Built Together Spiritually by Mila Pierce

In the Ephesians 2:19-22 passage, Paul reminded Gentile believers that they were not excluded and were equal in status with Jews as members of God's house. The two groups were united to form one new humanity. Jews and Gentiles had been separated by racial, religious, cultural and social barriers. These differences created large gulfs between them. Jesus bridged the gulfs, and his death meant unity for all.

In some Bible verses, the family of God is referred to as a building . This summer we have been looking to Jesus as the cornerstone, the apostles and prophets as the foundation, and individual believers as building stones. Back in Paul's time the believers, Jews and Gentiles, were being built together spiritually. This described creating the church, but not as a physical building. The church is people, individual members like you and me.

Every individual stone has a place into which it is fitted as a building is made. Every individual has an indispensable part to play in the life of the church. This was true back then and is true today. When we are built together spiritually we include millions of Christians throughout time in whom God's spirit lives.

Paul told the church in Corinth that there were different kinds of gifts, different kinds of service, and different kinds of activities, but with the same God at work. “To each is given the manifestation of the Spirit for the common good.” (1 Cor 12:7) Some of the diverse gifts listed are wisdom, knowledge, faith, healing, miracles, prophecy, discernment of spirit, and tongues.
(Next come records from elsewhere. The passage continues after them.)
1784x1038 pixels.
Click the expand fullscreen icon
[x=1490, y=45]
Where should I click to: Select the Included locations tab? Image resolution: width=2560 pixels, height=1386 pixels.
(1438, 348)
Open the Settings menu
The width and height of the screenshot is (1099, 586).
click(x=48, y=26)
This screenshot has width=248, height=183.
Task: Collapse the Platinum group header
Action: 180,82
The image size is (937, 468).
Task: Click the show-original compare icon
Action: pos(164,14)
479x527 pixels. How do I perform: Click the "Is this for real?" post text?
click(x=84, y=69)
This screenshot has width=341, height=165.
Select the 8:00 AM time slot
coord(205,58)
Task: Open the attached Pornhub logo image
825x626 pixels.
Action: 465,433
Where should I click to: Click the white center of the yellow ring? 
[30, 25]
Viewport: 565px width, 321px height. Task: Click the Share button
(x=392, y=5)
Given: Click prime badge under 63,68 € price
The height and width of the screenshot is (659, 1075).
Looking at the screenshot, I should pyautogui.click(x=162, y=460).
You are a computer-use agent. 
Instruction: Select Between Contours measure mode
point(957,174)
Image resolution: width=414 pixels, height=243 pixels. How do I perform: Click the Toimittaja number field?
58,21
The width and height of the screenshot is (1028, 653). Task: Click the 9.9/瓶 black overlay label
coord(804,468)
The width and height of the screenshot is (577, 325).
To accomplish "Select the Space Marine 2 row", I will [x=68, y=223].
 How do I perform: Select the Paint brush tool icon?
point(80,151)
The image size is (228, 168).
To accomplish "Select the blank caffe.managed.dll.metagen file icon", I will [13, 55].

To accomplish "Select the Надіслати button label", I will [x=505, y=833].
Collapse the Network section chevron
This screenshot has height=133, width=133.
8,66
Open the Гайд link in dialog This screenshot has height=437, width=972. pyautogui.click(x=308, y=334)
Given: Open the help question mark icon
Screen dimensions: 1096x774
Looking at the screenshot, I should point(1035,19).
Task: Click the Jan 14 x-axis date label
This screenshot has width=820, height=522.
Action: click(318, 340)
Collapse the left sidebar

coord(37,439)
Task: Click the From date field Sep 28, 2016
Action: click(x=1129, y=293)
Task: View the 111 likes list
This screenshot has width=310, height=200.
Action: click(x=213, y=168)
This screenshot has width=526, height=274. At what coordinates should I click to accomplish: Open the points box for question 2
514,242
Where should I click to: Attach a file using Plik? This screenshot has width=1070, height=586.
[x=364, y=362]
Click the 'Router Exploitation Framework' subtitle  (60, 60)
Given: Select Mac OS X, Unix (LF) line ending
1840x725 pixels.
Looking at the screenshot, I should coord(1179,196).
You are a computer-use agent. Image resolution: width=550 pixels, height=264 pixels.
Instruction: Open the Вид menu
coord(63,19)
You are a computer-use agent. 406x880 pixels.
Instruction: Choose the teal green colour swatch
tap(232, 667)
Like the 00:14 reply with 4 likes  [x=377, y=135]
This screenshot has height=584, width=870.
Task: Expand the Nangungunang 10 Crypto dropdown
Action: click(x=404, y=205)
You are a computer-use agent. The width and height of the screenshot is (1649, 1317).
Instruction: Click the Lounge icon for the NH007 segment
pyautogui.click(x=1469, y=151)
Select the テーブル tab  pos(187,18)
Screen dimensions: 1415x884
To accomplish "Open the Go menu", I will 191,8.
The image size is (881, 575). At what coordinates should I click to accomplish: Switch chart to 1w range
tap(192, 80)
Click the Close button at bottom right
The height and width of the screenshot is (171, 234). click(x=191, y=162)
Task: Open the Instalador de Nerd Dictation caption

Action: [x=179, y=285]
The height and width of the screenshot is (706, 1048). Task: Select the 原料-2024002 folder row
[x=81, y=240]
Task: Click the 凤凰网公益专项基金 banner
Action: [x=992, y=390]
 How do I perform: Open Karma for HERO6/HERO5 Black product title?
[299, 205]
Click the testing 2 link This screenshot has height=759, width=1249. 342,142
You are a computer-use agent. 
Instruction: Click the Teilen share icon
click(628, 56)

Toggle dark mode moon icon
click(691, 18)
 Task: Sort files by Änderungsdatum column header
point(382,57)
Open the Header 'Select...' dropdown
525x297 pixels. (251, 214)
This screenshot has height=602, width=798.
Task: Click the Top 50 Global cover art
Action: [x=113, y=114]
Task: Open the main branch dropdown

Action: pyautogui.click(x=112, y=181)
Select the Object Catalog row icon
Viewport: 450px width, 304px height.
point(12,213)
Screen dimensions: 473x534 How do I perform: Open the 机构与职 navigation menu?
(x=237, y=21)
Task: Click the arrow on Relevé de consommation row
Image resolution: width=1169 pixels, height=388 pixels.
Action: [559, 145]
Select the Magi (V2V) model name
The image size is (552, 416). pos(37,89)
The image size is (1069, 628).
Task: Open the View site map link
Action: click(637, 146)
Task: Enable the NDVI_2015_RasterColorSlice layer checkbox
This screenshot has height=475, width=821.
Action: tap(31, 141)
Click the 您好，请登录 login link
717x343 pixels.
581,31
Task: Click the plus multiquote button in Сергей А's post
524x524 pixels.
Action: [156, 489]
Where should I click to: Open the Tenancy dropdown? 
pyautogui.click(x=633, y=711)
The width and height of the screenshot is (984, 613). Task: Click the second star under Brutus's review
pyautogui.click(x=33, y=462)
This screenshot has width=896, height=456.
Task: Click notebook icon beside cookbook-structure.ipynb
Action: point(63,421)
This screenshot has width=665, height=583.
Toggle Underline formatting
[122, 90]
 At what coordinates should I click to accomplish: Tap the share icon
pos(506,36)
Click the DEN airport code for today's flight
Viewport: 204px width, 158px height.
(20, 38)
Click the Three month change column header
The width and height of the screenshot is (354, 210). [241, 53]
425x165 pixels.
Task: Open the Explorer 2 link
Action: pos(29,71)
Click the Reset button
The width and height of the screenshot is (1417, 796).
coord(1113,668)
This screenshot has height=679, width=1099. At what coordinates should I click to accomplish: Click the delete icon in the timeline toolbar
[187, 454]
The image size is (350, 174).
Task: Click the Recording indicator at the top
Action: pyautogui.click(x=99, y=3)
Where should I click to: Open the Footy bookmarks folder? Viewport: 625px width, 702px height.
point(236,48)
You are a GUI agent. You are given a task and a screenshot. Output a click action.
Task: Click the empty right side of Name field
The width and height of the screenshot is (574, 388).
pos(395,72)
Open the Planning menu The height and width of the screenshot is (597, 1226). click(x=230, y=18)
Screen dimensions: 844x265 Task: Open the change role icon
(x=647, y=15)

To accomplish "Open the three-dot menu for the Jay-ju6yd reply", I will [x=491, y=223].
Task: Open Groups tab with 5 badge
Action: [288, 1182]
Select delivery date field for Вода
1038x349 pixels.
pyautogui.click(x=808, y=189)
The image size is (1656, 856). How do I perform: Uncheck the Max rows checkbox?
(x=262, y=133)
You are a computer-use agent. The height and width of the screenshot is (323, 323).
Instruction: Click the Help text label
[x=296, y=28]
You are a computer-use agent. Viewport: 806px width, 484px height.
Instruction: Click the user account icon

Today in our congregation, we may think that individual stones (members) do not have all that much in common. We have different economic situations, different interests and obligations, and even different ethnic backgrounds. But Jesus, like an architect and builder, can take us, piece us together, and join us together spiritually in his building.

Last fall a few of us were asked to join a committee to think into the future for a vision for Sunnyside, to study scripture and then together write a vision by the time summer arrived. None of us probably had much prior experience in vision writing, but we came with our diverse backgrounds, gifts, and willing hearts to do the work we had been asked to do. As the weeks went by, we were built together spiritually and were able to study and then write and rewrite drafts of a vision for Sunnyside. Good humor, honest concern, and tasty refreshments helped us build the bridges.

As Sunnyside's future unfolds, I hope the church is a loving and caring community in which the power of the Holy Spirit is present and operates through the unique and complementary gifts of each of you. What a great thing it would be if we are built together spiritually again and again.

Questions for Reflection:

· What is this Vision calling you to become?

· What images used in this Vision are familiar to you; What elements are unfamiliar?

· In what respects does this Vision call us together to greater faith and courage than what is commonly expressed in our congregation.

· What difference do you hope this Vision will make in the life of our congregation?